- Task brief: Please transcribe exactly the lines from the line holding "You are a GUI" through the end of the data below, and skip any pictures.

==== Information shown

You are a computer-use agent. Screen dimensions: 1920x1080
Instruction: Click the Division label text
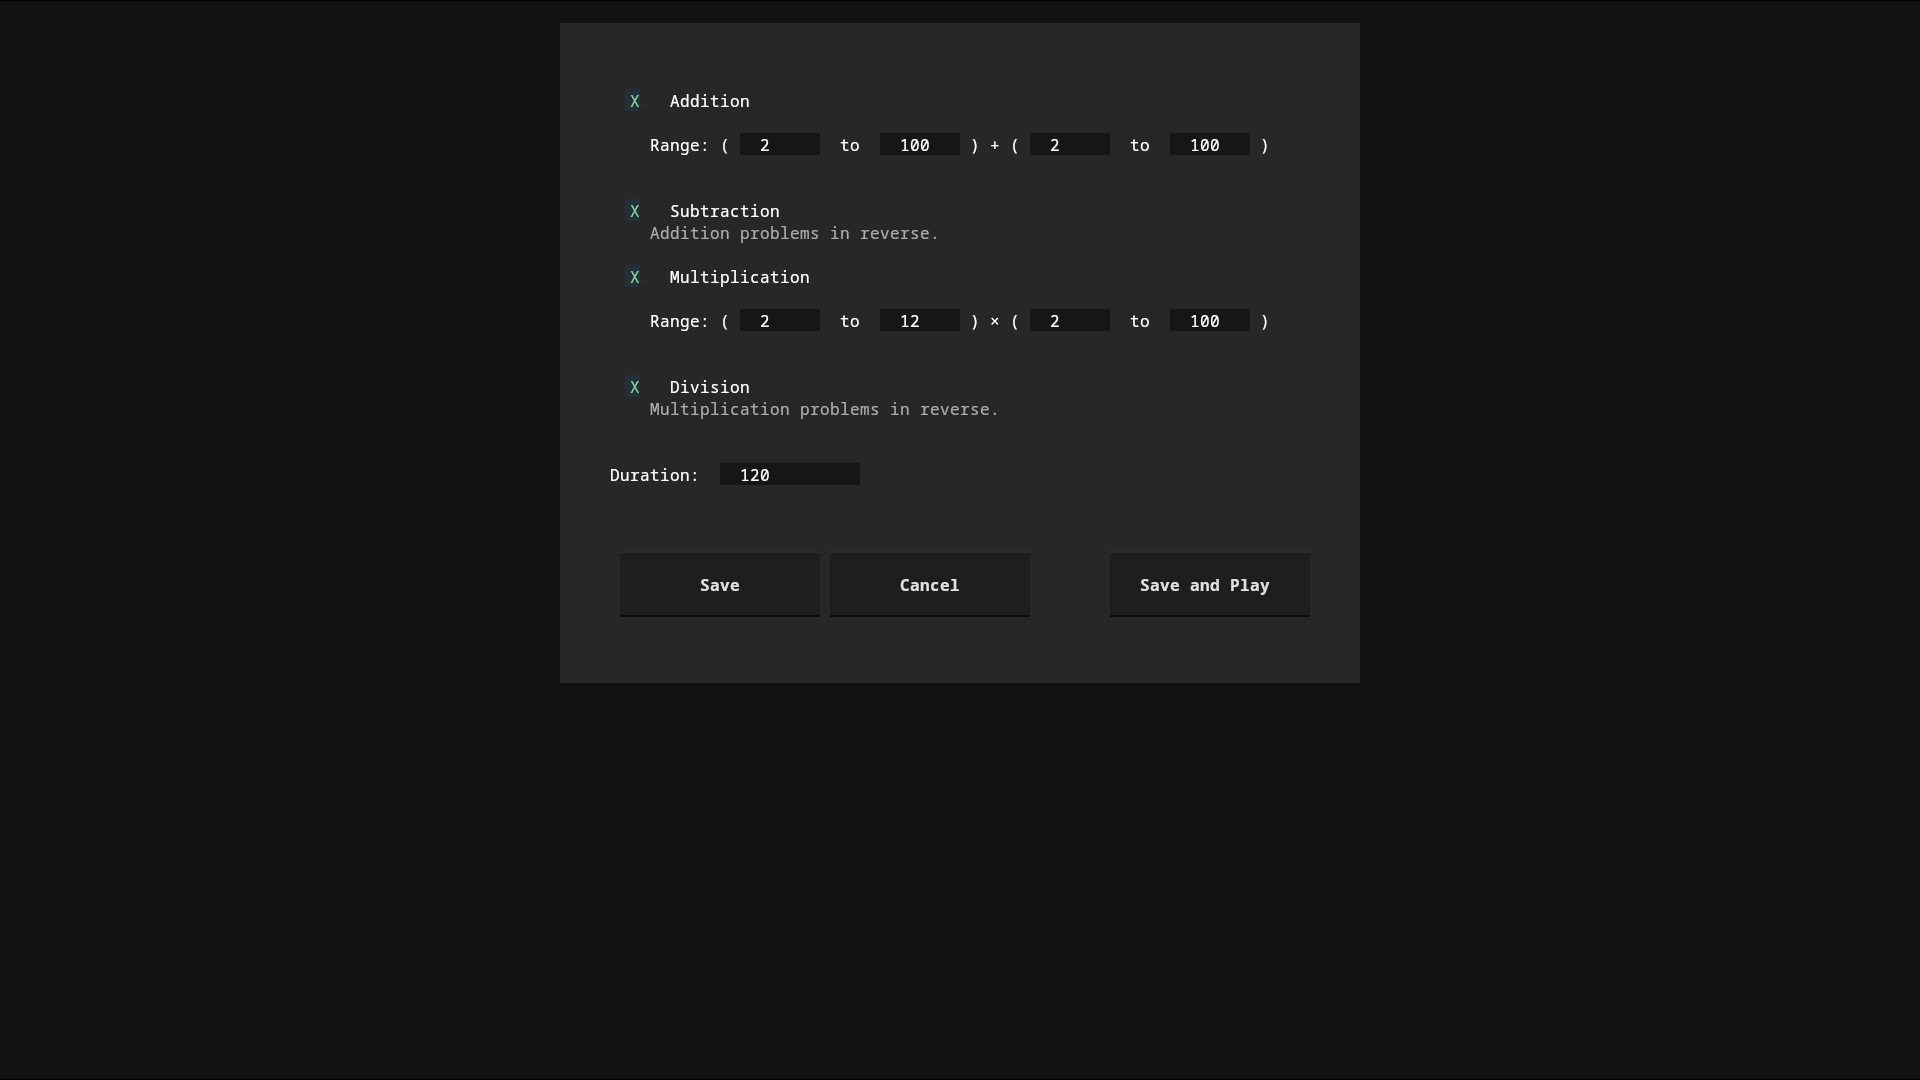pos(710,387)
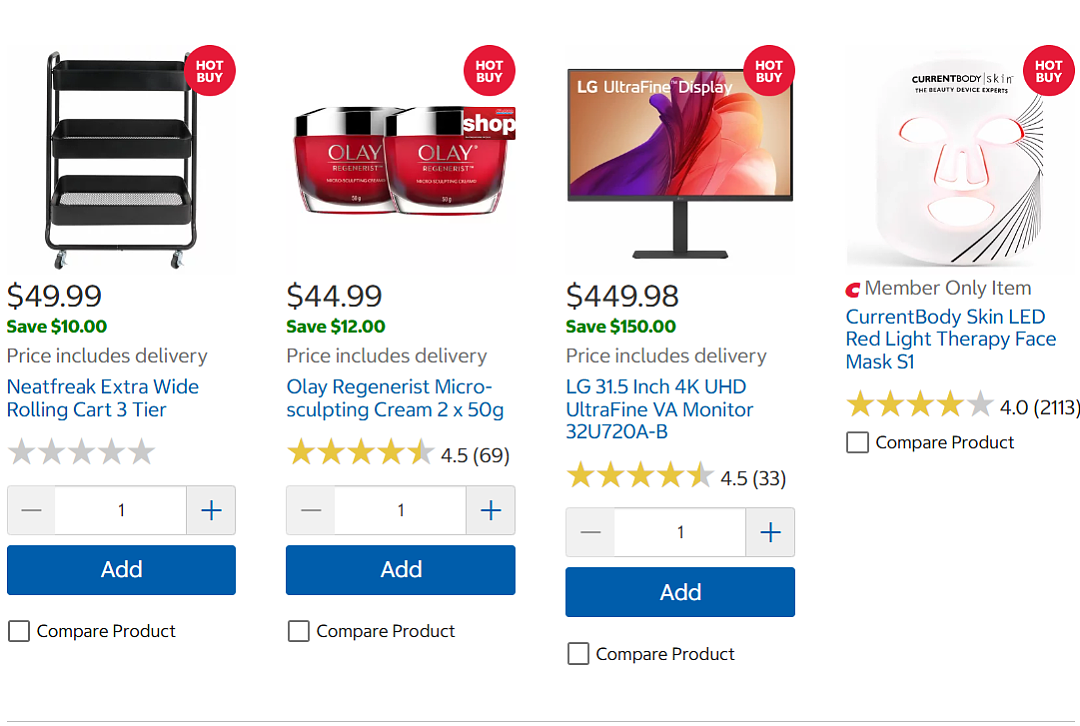Tick Compare Product for CurrentBody LED mask

(858, 442)
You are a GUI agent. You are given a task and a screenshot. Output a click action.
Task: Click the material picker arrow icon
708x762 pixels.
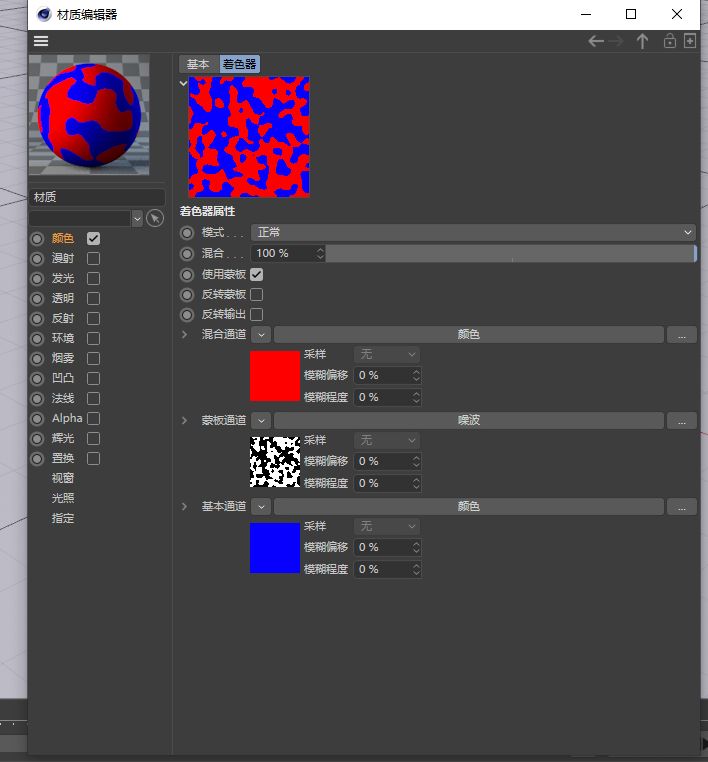(154, 218)
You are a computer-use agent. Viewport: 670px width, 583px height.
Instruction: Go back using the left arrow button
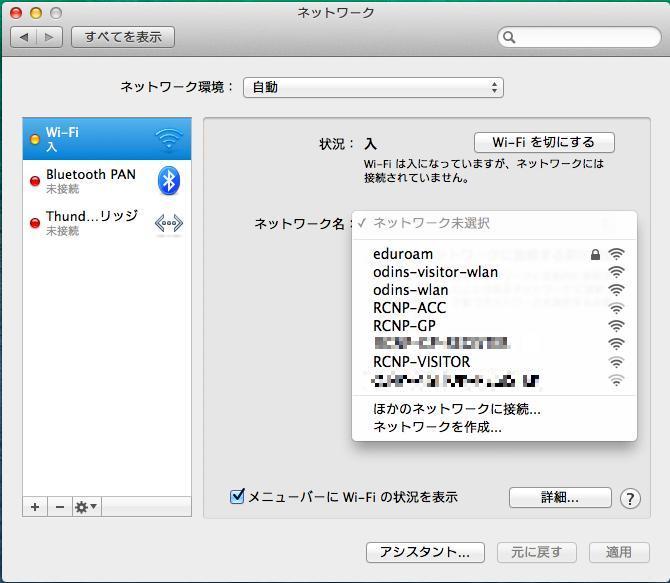pyautogui.click(x=24, y=37)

========

- Task solution:
You are a GUI agent. You are given a task and a screenshot. Output a click action.
Task: Click the material picker arrow icon
708x762 pixels.
(154, 218)
You are a computer-use agent. Viewport: 670px width, 583px height.
Instruction: Go back using the left arrow button
pyautogui.click(x=24, y=37)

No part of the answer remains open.